• [Work request] Would you filter these records and copy every line that has the word "value"?

[Stored data]
________________
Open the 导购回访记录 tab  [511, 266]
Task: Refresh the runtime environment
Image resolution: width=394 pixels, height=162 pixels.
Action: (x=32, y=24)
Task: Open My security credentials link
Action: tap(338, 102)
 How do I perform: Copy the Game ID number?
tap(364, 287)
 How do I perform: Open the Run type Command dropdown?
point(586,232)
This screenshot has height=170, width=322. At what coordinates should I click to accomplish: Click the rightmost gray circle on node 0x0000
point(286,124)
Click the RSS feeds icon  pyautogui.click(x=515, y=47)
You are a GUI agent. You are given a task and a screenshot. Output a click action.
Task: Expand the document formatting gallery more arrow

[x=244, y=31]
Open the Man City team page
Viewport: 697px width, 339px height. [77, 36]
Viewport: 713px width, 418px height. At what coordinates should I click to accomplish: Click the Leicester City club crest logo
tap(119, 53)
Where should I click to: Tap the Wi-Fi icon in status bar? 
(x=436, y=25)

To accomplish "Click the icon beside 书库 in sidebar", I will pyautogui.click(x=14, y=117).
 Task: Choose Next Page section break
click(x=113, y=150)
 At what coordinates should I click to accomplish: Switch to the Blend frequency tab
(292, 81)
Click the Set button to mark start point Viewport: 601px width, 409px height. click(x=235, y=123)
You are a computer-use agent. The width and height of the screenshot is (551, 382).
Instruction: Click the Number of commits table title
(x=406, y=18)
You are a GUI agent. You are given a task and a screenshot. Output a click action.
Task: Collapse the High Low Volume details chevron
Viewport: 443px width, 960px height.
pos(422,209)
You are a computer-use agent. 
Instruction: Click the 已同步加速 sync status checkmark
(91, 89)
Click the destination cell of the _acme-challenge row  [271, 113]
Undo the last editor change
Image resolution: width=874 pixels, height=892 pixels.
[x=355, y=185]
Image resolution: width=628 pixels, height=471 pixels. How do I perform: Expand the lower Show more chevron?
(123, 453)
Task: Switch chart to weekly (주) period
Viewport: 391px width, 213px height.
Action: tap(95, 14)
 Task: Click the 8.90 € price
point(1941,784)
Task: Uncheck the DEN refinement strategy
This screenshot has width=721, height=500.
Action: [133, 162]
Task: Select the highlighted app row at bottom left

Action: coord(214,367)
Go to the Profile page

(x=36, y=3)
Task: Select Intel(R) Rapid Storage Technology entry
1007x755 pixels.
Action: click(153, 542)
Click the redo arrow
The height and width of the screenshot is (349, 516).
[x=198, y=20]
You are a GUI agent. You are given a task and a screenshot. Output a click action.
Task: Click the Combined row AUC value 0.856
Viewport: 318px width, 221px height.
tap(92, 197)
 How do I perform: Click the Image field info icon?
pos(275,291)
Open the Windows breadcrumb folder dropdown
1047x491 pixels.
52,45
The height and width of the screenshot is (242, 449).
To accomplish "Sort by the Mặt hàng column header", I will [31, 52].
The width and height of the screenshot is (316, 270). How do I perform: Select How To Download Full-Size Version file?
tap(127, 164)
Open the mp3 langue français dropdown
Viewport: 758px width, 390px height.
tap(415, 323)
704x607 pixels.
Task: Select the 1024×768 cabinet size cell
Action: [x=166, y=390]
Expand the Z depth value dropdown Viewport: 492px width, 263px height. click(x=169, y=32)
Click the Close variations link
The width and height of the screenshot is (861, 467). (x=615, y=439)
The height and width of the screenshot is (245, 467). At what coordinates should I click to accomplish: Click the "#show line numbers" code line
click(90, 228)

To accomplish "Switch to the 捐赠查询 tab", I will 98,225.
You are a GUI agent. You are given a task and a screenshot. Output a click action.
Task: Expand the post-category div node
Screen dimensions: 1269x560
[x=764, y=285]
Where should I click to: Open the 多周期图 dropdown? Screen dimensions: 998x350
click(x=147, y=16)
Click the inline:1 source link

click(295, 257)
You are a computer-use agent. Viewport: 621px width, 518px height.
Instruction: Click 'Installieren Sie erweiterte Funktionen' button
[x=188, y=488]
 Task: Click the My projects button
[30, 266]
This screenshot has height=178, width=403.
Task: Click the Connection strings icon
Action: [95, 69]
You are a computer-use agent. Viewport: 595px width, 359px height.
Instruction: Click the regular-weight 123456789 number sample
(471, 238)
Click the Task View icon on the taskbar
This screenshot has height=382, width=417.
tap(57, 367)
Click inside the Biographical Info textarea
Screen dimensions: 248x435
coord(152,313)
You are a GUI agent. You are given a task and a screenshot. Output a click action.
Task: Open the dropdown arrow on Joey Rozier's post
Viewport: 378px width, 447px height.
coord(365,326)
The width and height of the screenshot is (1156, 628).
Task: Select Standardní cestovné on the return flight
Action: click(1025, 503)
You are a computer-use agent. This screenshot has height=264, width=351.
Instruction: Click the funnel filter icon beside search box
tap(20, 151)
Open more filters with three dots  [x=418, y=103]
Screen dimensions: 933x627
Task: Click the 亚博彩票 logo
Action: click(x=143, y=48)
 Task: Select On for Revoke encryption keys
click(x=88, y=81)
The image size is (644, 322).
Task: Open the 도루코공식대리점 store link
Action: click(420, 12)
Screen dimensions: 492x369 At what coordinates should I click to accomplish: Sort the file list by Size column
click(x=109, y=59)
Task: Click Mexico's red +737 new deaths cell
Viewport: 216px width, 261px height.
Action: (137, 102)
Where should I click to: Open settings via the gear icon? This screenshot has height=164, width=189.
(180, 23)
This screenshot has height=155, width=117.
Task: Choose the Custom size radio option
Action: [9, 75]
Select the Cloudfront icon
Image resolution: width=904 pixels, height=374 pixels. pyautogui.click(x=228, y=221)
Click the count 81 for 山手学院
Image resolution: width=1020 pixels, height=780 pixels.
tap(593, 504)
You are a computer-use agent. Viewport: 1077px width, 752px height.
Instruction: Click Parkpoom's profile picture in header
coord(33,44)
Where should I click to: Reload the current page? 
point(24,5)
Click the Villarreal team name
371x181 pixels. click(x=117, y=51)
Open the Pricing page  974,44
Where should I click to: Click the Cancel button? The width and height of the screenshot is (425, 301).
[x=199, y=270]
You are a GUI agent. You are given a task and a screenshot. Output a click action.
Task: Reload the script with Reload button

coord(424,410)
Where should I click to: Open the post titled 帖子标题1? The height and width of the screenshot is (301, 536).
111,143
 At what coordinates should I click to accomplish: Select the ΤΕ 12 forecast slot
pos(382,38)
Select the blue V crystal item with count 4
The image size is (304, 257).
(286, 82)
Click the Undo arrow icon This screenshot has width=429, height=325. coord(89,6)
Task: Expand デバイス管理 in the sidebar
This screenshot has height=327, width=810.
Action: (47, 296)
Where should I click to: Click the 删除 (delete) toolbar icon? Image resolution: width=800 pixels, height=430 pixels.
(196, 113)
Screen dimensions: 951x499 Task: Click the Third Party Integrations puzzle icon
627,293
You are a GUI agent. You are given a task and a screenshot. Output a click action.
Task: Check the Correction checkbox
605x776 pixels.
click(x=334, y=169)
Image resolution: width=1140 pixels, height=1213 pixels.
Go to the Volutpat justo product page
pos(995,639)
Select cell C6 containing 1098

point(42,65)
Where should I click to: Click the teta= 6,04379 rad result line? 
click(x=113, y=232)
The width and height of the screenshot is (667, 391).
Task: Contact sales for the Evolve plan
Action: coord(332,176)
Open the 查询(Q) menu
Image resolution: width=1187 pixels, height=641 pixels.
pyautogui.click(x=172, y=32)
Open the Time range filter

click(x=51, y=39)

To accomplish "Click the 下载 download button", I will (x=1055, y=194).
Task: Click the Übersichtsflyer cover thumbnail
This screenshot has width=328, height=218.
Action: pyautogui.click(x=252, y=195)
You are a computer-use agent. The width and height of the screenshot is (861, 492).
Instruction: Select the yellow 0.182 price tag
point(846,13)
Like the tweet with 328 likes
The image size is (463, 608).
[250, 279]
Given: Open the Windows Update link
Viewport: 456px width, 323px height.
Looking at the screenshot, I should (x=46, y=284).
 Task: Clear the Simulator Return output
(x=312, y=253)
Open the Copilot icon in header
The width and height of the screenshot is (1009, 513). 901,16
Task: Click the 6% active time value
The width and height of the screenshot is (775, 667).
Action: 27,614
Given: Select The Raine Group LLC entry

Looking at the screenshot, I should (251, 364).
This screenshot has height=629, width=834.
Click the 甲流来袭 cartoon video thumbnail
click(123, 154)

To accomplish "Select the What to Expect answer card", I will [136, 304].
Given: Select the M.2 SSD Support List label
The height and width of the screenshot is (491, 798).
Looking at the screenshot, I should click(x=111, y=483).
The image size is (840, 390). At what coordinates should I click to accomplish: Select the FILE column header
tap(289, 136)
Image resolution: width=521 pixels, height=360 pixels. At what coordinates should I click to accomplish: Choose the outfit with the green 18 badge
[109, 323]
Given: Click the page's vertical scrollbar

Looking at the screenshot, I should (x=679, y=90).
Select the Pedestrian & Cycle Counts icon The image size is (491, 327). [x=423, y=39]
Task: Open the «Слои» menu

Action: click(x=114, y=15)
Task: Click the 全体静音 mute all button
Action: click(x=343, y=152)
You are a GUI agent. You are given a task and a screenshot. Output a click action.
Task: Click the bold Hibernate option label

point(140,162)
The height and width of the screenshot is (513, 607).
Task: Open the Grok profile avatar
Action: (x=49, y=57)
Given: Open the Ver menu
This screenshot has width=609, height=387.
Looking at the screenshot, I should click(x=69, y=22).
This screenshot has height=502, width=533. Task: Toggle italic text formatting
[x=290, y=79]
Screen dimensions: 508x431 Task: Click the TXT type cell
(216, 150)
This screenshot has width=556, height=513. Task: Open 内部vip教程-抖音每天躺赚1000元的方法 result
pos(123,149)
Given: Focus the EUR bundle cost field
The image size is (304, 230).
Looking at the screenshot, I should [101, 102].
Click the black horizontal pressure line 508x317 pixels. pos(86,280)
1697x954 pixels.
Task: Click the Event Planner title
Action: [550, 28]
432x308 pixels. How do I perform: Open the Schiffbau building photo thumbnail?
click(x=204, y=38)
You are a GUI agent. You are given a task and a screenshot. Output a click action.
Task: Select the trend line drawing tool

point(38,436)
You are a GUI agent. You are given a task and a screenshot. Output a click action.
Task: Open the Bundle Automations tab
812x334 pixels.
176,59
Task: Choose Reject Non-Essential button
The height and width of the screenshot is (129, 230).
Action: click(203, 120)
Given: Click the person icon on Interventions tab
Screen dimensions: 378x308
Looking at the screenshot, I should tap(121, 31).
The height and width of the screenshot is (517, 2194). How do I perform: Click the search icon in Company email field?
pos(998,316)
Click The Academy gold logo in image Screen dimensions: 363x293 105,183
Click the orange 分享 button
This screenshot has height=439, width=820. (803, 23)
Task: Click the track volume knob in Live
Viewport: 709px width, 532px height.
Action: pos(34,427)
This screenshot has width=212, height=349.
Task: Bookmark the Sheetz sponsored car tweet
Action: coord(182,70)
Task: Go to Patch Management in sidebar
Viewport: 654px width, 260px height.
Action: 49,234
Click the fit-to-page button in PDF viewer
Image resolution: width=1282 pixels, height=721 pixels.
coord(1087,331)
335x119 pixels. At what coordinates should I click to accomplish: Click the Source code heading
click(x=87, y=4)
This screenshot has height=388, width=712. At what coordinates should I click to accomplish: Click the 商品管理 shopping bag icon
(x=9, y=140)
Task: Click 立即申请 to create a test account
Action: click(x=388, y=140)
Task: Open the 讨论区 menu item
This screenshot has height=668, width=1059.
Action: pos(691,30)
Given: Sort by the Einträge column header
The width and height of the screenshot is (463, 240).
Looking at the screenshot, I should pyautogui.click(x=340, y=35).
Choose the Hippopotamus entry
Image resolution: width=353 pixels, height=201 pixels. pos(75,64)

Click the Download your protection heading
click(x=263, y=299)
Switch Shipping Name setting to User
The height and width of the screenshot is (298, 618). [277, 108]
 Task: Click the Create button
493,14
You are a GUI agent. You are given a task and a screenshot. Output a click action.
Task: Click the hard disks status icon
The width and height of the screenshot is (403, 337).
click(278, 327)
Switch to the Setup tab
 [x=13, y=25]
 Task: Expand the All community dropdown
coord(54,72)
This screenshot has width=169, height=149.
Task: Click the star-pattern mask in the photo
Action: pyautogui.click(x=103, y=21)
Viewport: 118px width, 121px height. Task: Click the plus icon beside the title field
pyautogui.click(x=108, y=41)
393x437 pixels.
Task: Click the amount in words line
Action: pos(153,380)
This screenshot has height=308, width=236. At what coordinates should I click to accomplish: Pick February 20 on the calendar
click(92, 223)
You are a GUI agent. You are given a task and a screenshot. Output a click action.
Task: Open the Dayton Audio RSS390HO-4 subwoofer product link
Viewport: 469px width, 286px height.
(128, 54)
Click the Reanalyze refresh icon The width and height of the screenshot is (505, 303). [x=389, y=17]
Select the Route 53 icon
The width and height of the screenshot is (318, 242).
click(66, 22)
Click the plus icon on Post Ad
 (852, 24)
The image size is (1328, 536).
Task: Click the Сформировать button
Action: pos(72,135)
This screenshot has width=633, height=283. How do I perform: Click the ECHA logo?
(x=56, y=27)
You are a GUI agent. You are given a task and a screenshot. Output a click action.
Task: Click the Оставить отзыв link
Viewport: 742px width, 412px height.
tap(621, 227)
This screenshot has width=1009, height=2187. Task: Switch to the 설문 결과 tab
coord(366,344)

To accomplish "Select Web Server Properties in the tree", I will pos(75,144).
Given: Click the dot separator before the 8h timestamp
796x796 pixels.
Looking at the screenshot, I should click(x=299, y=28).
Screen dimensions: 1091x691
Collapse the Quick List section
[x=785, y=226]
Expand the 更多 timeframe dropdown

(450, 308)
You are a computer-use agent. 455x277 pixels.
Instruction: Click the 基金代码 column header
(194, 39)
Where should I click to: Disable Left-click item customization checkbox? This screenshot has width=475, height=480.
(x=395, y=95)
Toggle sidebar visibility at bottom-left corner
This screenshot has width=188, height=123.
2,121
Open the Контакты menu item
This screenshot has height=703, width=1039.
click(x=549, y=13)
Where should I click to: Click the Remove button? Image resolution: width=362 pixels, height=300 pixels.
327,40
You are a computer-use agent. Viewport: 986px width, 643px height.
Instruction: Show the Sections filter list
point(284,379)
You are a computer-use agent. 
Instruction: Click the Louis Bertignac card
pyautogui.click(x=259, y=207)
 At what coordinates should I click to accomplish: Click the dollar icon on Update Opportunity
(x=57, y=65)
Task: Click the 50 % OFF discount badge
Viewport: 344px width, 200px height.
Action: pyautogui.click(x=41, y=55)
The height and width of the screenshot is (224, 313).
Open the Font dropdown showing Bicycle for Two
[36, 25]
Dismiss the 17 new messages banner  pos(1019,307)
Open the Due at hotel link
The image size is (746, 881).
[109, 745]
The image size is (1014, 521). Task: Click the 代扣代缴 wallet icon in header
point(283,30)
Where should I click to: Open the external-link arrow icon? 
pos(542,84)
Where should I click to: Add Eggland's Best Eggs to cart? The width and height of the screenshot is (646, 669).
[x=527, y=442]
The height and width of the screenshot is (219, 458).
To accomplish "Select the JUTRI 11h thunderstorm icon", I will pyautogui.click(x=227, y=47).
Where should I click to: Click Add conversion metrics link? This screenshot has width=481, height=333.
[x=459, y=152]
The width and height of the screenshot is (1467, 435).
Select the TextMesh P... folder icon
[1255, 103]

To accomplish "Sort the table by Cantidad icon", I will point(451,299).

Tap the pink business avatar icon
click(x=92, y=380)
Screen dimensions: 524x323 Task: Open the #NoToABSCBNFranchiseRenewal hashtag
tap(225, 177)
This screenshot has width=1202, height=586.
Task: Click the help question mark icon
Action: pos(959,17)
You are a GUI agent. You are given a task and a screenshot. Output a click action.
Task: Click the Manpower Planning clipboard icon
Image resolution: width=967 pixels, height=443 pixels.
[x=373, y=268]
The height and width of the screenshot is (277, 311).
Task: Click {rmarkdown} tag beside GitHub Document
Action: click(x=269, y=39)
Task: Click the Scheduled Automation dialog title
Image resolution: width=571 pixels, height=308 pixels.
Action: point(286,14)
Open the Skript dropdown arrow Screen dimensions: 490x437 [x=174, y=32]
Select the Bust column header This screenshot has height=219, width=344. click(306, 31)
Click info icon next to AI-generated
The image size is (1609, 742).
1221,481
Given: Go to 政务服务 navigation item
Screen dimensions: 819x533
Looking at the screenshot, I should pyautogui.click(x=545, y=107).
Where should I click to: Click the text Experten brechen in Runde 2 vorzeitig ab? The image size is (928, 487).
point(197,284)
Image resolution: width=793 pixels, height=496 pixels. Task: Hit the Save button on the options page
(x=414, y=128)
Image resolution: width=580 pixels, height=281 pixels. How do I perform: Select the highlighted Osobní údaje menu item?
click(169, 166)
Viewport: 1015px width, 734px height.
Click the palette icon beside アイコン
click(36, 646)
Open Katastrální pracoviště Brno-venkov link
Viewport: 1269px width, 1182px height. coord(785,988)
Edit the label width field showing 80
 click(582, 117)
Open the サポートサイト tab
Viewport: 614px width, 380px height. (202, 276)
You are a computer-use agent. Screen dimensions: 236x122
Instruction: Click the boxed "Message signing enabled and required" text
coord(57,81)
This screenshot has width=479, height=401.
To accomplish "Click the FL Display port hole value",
________________
• [Output of the exercise]
Task: Click the Combined row AUC value 0.856
Expand the Z depth value dropdown Viewport: 492px width, 263px height. click(x=169, y=32)
Task: Click the 6% active time value
To accomplish "Click the FL Display port hole value",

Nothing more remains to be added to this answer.